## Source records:
::::

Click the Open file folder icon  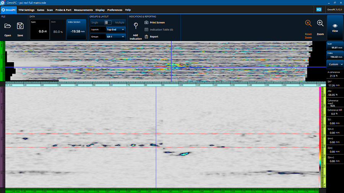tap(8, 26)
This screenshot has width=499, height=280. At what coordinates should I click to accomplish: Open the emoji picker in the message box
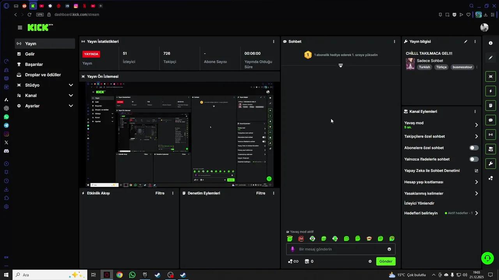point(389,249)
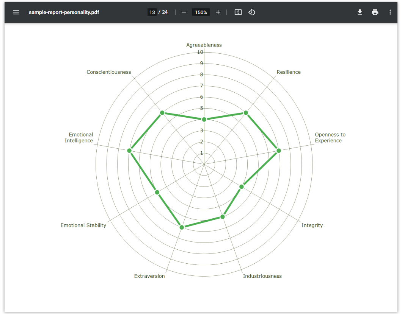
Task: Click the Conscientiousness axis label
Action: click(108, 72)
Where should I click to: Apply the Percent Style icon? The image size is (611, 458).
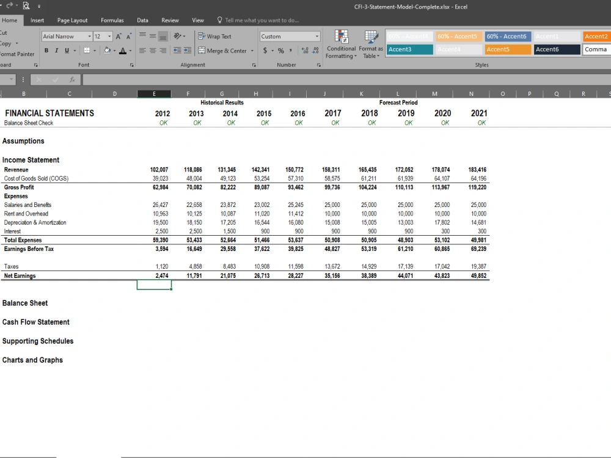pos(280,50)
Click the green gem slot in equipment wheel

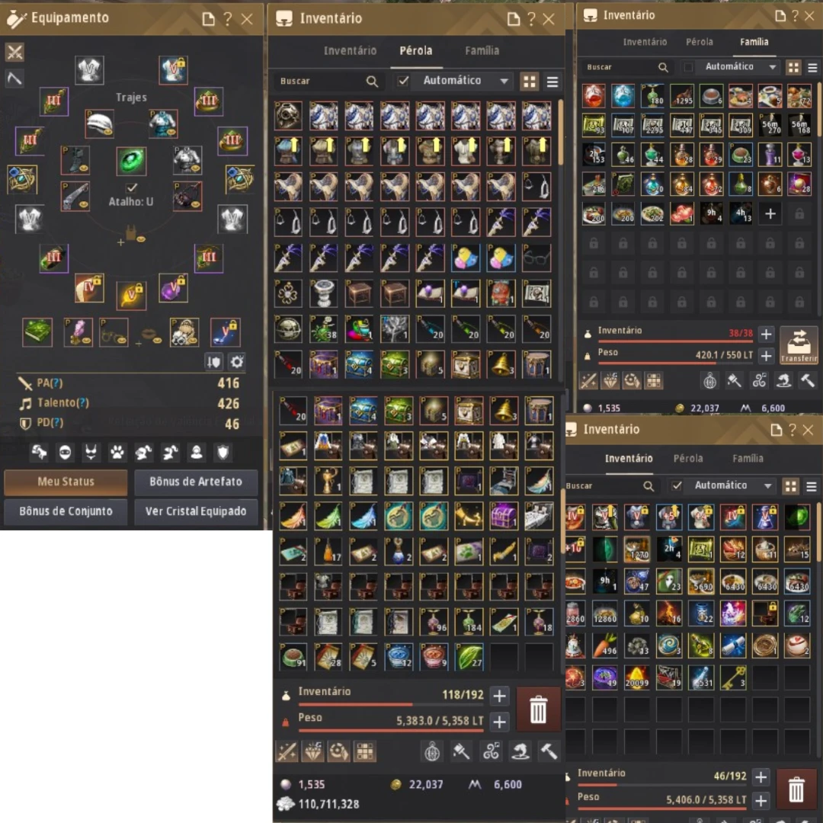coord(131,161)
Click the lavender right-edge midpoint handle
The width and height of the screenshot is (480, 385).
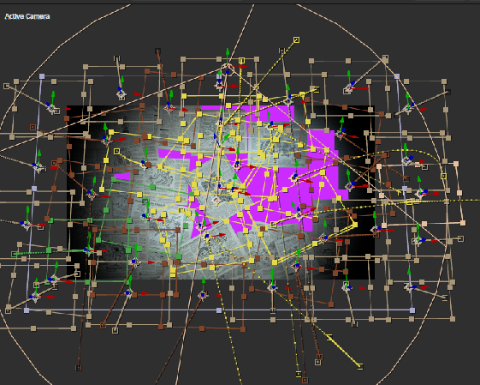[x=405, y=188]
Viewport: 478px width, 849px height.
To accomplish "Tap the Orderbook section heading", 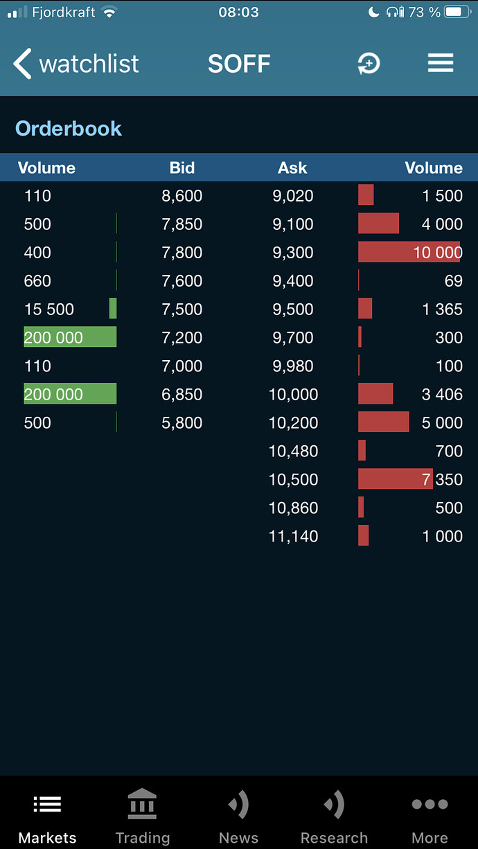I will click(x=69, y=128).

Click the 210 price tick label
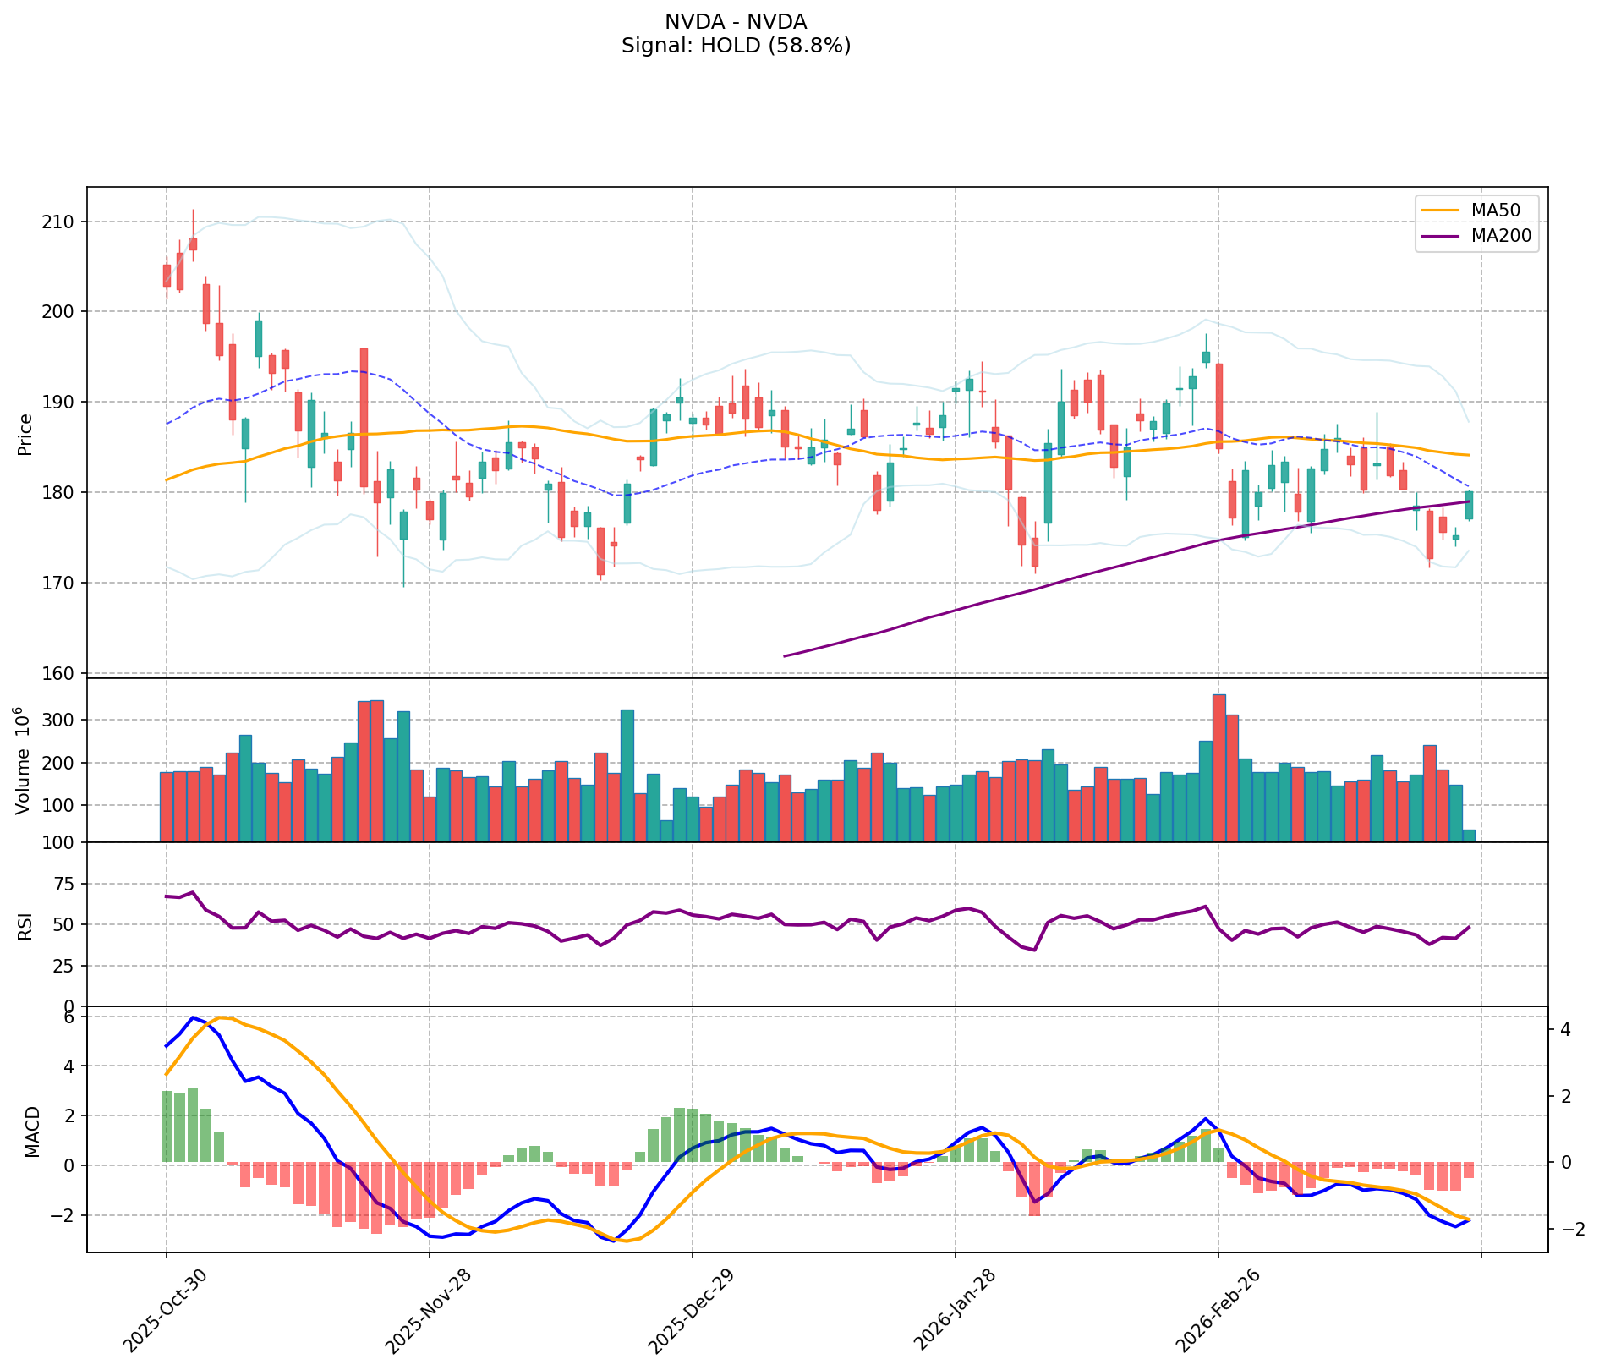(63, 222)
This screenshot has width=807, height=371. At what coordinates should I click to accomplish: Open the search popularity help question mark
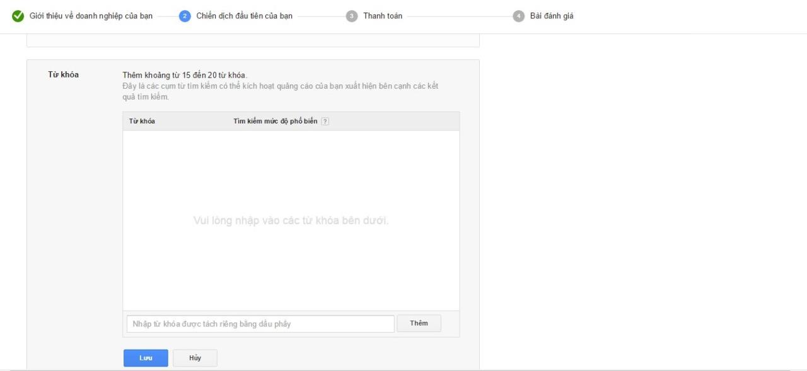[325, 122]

::::

## Problem to work on:
Start with the line that holds "This screenshot has width=807, height=371." and retype each line through the last one in the data, exactly and without pictures.

## Solved exercise:
This screenshot has width=807, height=371. At what coordinates should I click to accomplish: Open the search popularity help question mark
[325, 122]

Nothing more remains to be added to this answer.